TACENDA
Things [Better] Left Unsaid;
Matters To Be Passed Over In Silence Or Not To Be Made Public
Audiovideo installation at Verkstad konsthall, Norrköping
Super 8mm and 16mm film, hand processed and transferred to digital, 12:31 min, color, sound.
2024
Through multi-layers and within different languages, TACENDA explores wording of the “wound”to reflect on language, translation, abstraction, history and truth, in relation to the filmmaking as a material.
TACENDA establishes a dialogue with Jean-Luc Godard’s Histoire(s) du cinéma, to reflect on its concern with the “image” and human condition, with Palestine and Kurdistan in its core attention.
Meysami uses recordings of her own voice, as a five year old child—learning English alphabet in her native Iran— to point out to different temporal perspective while positioning itself in the liminal space between “then and now”.
The point of departure in “TACENDA” is the poem And I–the child of “gorg-o-meesh”! by Ehsan Tabari, the Iranian poet, written in 1981 short before being arrested by the state police.
In Persian, “gorg-o-meesh” literally means “wolf-and-sheep”, but it also connotes “twilight”; as in that light a wolf is not distinguishable from a sheep and vice versa.
Installation view at Verkstad Konsthall.
In the poem And I–the child of “gorg-o-meesh” ! Tabari quotes a line in Latin from the epic poem Aeneid, by the Roman poet Virgil:
tacitum vivit sub pectore vulnus
[a wound silently lives deep within the chest].
Tabari refers to Virgil’s words on wound, to depict his own wound.
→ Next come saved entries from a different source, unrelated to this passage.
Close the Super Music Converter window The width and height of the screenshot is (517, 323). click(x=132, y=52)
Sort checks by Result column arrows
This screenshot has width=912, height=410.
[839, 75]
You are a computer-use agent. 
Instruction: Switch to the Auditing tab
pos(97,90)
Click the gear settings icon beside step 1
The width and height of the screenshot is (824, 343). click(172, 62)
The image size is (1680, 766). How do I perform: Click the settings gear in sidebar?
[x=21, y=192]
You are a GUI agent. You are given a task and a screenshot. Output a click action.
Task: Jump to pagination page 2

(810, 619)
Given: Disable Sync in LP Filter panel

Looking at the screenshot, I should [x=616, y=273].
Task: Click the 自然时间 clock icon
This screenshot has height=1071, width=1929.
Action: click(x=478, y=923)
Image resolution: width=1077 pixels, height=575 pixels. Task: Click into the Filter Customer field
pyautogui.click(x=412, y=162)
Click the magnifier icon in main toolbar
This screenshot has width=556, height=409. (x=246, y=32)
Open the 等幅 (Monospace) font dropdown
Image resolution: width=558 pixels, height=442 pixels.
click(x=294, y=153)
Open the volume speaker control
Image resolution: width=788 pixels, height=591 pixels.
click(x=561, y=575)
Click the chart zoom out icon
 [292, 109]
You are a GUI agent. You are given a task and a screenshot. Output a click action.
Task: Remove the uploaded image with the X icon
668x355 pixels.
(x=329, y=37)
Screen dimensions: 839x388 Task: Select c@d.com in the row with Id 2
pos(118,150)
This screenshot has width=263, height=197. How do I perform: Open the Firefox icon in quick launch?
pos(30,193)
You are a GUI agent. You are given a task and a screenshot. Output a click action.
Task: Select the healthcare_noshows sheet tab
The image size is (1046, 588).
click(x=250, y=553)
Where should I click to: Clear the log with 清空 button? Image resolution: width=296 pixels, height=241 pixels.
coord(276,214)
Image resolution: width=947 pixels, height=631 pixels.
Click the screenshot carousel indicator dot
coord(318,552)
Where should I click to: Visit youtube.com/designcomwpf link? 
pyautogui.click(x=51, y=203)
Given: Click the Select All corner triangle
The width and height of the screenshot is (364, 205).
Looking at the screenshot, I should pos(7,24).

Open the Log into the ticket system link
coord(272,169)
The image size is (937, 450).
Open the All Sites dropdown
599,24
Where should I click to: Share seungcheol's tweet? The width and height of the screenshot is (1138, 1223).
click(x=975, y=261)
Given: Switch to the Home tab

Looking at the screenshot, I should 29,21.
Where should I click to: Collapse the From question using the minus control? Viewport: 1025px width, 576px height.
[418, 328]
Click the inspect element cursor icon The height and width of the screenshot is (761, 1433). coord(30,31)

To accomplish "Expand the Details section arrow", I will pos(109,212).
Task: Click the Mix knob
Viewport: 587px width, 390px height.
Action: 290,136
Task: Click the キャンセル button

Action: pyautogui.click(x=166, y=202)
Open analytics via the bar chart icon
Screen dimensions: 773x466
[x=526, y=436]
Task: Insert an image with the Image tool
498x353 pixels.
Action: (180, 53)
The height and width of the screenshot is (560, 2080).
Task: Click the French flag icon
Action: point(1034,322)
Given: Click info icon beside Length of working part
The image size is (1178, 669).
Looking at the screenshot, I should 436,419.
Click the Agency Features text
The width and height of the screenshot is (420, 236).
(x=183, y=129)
The aging poet—in the aftermath of the 1979 Iranian revolution—by calling himself the child of “wolf-and-sheep”, dialectically describes himself as a child of two things of high contrast that can’t go together. While in the sense of “twilight”, he refers to himself as belonging to a state of “in between”; on one hand, hoping to see traces of light, and on the other hand finding himself in the heart of darkness and despair.
Tacitum and Tacenda are sharing the same roots: silence, secret.
TACENDA is a word for things that shouldn’t be mentioned. A silent wound can be interpreted as what has remained of a collective memory-trauma, covertly landing on the shoulder of an individual; hiding under one’s skin, living deep within one’s heart. A silent wound, can be remnants of a chronic wound, which might be faded through time, but is never erased; it might be hidden, but is always present. A silent wound is a dormant volcano; once becoming active, it can erupt any minute.
Installation view at Verkstad Konsthall.